Here is one sheet of my code:
#include "GameMechanics.h"
GameMechanics::GameMechanics(Elements * elements):elements(elements)
{
this->refreshTime = 1000000; //ms
this->clock.restart();
}
GameMechanics::~GameMechanics()
{
}
bool GameMechanics::isRunning()
{
return this->running;
}
void GameMechanics::setRunning(bool running)
{
this->running = running;
}
void GameMechanics::loop()
{
unsigned passedTime = clock.getElapsedTime().asMicroseconds(); //check passed time since the clock got restarted
this->timeHeap += passedTime; //add passed time to the timeheap
this->clock.restart();
//only refresh every "refreshTime" seconds
if (timeHeap >= this->refreshTime) {
std::cout << "Calculated new generation!" << std::endl;
this->timeHeap -= this->refreshTime;
this->calculateNextGeneration();
}
}
void GameMechanics::calculateNextGeneration()
{
std::list<sf::Vector2i> oldGeneration = this->elements->getElements(); // population in the moment
sf::Vector2u elements = this->elements->getElementCount();
std::unordered_map<MyVector2D, int> counter; //here is the problem. Thats the line that makes some trouble
for (std::list<sf::Vector2i>::iterator it = oldGeneration.begin(); it != oldGeneration.end(); it++) {
sf::Vector2i position = *it;
for (int i = -1; i < 2; i++)

◆ **EXERCISES**
• A. For each statement about the code excerpt, answer yes or no and quote the words from the code excerpt that decide it. (i) The constructor sets refreshTime to 1000000. (ii) The isRunning function returns refreshTime. (iii) A comment in the code excerpt names the unordered_map declaration as the source of trouble.
• B. Return, unchanged, the stretch of the listing from the line containing "This screenshot has height=387, width=585." through the line containing "y-tick-label: 0% is", including both of those lines.
The code excerpt and the listing after it are separate, unrelated material.

◆ **LISTED ENTRIES**
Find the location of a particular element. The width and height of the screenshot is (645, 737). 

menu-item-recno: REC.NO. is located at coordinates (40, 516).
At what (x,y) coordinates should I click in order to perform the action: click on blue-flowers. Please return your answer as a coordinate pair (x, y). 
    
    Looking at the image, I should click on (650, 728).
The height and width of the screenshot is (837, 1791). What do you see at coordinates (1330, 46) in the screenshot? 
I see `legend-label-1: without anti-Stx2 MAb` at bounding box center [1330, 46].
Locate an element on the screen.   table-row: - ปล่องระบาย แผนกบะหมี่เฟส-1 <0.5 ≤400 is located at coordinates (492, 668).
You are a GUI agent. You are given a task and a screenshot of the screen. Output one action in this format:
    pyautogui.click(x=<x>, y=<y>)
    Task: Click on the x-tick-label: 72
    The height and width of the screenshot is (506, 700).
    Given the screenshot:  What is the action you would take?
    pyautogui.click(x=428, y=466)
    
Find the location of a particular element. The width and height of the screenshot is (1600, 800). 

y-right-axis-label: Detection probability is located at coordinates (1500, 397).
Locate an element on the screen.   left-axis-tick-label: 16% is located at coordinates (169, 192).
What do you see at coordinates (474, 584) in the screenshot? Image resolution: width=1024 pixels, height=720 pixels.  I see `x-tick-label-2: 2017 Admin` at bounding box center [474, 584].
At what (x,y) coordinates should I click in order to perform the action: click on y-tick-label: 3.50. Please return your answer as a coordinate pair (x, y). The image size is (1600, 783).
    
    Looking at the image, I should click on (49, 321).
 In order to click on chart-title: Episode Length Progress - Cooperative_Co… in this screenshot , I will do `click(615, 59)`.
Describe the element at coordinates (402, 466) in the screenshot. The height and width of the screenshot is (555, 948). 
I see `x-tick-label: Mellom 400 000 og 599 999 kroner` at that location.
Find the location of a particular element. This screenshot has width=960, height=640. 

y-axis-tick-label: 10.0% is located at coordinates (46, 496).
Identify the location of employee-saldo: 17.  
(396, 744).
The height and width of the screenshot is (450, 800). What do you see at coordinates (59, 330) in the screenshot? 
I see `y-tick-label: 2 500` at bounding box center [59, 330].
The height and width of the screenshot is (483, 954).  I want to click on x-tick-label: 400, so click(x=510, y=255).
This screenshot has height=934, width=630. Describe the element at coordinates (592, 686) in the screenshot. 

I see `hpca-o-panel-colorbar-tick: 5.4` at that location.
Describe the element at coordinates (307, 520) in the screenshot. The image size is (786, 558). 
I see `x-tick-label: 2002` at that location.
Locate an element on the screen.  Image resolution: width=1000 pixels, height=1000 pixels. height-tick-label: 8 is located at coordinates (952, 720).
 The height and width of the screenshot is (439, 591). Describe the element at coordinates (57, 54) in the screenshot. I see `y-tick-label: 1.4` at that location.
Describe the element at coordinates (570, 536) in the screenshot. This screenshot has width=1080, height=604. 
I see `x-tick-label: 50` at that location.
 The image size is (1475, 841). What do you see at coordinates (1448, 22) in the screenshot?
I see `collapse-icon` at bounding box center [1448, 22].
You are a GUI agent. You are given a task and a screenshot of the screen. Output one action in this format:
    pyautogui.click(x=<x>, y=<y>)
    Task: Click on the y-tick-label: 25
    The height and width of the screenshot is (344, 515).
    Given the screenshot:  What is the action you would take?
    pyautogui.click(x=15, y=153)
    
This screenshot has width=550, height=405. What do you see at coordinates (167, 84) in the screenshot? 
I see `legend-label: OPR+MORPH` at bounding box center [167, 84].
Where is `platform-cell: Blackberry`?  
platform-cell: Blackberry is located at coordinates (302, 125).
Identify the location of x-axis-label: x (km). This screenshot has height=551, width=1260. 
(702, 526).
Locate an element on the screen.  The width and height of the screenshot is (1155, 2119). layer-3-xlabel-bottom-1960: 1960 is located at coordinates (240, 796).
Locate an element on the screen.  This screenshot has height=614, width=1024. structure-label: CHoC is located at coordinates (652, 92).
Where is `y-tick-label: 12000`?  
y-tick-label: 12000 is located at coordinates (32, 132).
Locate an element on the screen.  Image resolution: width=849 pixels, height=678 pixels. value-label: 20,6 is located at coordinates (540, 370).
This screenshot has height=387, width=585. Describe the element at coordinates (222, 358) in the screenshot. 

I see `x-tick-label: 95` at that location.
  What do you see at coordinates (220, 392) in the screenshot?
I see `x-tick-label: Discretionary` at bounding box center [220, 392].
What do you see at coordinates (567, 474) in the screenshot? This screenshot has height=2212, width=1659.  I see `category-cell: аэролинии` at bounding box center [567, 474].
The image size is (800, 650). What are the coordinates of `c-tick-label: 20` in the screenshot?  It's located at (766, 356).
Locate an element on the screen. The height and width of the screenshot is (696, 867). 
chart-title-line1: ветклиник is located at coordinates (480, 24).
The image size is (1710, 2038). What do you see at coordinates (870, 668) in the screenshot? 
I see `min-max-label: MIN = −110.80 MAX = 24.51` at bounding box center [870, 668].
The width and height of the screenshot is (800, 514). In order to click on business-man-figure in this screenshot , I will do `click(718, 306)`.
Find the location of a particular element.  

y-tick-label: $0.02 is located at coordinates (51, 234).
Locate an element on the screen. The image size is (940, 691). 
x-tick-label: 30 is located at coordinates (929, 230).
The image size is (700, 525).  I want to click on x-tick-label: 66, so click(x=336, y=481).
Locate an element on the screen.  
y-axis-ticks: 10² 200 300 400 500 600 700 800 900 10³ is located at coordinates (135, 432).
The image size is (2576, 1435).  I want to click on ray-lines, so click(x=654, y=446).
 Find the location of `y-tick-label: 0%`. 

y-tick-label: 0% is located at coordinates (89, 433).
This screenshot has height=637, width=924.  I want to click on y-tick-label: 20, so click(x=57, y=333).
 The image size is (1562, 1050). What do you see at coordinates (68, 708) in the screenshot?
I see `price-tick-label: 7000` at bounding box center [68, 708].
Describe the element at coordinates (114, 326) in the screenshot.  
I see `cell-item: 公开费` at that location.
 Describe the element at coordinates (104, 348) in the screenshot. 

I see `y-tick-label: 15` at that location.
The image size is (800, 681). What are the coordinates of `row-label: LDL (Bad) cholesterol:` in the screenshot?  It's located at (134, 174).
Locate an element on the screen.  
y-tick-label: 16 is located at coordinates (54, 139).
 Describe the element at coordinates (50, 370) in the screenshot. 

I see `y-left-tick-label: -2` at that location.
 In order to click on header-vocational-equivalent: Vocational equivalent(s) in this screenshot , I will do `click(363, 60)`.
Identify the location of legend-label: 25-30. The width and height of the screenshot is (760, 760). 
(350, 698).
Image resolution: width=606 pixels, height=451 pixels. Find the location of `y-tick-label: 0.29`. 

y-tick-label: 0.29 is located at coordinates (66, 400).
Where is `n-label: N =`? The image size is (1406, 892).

◆ **ANSWERS FOR THE EXERCISE**
• A.
(i) Yes: "this->refreshTime = 1000000;"
(ii) No: "return this->running;"
(iii) Yes: "//here is the problem. Thats the line that makes some trouble"

• B.
This screenshot has height=387, width=585. Describe the element at coordinates (222, 358) in the screenshot. 

I see `x-tick-label: 95` at that location.
  What do you see at coordinates (220, 392) in the screenshot?
I see `x-tick-label: Discretionary` at bounding box center [220, 392].
What do you see at coordinates (567, 474) in the screenshot? This screenshot has height=2212, width=1659.  I see `category-cell: аэролинии` at bounding box center [567, 474].
The image size is (800, 650). What are the coordinates of `c-tick-label: 20` in the screenshot?  It's located at (766, 356).
Locate an element on the screen. The height and width of the screenshot is (696, 867). 
chart-title-line1: ветклиник is located at coordinates (480, 24).
The image size is (1710, 2038). What do you see at coordinates (870, 668) in the screenshot? 
I see `min-max-label: MIN = −110.80 MAX = 24.51` at bounding box center [870, 668].
The width and height of the screenshot is (800, 514). In order to click on business-man-figure in this screenshot , I will do `click(718, 306)`.
Find the location of a particular element.  

y-tick-label: $0.02 is located at coordinates (51, 234).
Locate an element on the screen. The image size is (940, 691). 
x-tick-label: 30 is located at coordinates (929, 230).
The image size is (700, 525).  I want to click on x-tick-label: 66, so click(x=336, y=481).
Locate an element on the screen.  
y-axis-ticks: 10² 200 300 400 500 600 700 800 900 10³ is located at coordinates (135, 432).
The image size is (2576, 1435).  I want to click on ray-lines, so click(x=654, y=446).
 Find the location of `y-tick-label: 0%`. 

y-tick-label: 0% is located at coordinates (89, 433).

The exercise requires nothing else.